↓↓↓

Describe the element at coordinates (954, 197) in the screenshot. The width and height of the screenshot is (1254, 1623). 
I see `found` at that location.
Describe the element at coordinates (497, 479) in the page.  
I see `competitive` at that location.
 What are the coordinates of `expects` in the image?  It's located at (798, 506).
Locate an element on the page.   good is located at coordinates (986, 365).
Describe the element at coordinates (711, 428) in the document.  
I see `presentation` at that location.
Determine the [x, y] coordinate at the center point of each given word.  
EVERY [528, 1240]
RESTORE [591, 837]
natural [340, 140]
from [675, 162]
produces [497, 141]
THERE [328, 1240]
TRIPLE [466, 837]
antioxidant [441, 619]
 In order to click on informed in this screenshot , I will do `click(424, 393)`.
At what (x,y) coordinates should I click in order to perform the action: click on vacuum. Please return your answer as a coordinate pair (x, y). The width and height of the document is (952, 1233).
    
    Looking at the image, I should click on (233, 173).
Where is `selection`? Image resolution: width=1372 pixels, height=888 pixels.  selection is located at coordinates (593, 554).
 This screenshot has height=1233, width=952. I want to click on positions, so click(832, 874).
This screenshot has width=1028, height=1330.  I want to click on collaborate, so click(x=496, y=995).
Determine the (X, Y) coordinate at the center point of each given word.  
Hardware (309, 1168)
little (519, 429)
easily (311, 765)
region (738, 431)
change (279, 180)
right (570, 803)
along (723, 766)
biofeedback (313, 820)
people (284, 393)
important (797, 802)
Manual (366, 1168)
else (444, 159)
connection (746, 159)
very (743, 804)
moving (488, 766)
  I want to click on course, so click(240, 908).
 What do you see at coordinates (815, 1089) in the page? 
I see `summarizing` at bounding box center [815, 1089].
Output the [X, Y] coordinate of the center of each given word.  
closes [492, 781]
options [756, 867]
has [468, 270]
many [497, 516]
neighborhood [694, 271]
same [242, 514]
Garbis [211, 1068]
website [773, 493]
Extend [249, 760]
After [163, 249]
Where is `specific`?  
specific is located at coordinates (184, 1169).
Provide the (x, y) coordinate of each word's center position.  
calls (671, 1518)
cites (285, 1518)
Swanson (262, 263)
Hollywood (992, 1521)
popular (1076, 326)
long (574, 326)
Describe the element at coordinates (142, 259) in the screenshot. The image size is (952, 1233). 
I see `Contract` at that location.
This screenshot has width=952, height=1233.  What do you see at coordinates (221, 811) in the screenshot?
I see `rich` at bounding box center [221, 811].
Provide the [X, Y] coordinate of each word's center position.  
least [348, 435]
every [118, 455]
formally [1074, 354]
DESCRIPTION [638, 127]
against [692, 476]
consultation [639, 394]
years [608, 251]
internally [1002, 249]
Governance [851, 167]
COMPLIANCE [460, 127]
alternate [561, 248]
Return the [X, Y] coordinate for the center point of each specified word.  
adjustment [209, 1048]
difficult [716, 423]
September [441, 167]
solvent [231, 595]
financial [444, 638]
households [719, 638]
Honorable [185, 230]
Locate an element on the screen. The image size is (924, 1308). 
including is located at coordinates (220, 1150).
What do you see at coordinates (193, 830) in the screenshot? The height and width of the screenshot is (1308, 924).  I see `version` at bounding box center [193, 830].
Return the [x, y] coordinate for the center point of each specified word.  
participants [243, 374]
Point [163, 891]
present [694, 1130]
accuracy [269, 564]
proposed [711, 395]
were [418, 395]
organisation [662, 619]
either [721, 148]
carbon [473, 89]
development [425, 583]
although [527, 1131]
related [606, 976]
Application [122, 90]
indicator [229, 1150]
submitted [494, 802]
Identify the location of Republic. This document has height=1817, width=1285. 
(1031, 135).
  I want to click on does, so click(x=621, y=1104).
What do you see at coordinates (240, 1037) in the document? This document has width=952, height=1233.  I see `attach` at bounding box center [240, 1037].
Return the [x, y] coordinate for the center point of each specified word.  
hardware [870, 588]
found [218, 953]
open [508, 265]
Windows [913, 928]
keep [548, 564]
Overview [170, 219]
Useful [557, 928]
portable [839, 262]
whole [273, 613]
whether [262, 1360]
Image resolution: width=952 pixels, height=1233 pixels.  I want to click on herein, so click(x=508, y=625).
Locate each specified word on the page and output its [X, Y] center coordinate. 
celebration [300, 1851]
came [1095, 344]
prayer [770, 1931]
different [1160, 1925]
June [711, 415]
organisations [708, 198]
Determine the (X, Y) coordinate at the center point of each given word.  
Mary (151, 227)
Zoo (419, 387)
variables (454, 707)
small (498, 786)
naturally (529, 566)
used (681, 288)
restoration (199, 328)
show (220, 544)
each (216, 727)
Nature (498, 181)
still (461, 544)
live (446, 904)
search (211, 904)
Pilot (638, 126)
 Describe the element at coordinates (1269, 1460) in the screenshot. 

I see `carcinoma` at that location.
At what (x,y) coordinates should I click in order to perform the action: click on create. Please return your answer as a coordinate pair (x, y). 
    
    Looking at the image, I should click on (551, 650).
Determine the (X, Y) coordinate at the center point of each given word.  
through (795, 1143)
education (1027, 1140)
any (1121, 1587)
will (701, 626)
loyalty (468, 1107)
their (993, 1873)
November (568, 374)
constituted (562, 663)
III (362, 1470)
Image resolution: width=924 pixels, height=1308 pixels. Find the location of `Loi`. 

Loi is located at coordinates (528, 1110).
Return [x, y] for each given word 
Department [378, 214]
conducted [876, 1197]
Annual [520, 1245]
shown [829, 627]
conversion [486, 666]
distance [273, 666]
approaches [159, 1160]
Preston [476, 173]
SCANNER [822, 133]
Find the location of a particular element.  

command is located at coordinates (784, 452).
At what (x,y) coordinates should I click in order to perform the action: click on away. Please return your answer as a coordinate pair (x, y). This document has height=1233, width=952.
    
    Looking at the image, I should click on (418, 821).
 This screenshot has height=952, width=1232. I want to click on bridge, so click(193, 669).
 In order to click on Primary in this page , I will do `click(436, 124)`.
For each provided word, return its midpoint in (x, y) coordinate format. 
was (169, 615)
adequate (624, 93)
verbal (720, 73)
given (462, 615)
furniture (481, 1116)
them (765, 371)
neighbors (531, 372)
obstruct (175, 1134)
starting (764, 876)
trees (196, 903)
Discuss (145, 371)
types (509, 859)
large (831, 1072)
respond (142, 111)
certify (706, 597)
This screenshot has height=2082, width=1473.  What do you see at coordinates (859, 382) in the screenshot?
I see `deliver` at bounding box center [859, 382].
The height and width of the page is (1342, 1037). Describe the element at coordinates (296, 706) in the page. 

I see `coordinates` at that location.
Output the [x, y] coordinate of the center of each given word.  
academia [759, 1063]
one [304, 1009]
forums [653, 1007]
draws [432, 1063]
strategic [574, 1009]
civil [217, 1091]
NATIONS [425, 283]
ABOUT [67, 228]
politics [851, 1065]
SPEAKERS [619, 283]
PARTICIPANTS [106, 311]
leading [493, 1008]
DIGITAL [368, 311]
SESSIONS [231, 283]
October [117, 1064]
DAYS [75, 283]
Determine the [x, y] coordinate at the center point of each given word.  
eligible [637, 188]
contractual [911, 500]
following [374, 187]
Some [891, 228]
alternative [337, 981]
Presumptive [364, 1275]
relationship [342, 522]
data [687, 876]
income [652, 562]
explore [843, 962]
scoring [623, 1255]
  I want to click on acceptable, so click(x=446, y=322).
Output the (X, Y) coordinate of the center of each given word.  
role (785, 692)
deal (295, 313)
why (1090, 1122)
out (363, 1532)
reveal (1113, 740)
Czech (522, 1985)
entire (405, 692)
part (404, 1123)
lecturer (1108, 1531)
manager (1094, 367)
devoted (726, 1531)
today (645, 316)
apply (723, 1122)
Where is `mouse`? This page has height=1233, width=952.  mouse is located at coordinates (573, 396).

↑↑↑

**Aim**
How many lines in the rows above contain the string "size"? Reply with the number alone.

**Exercise response**
2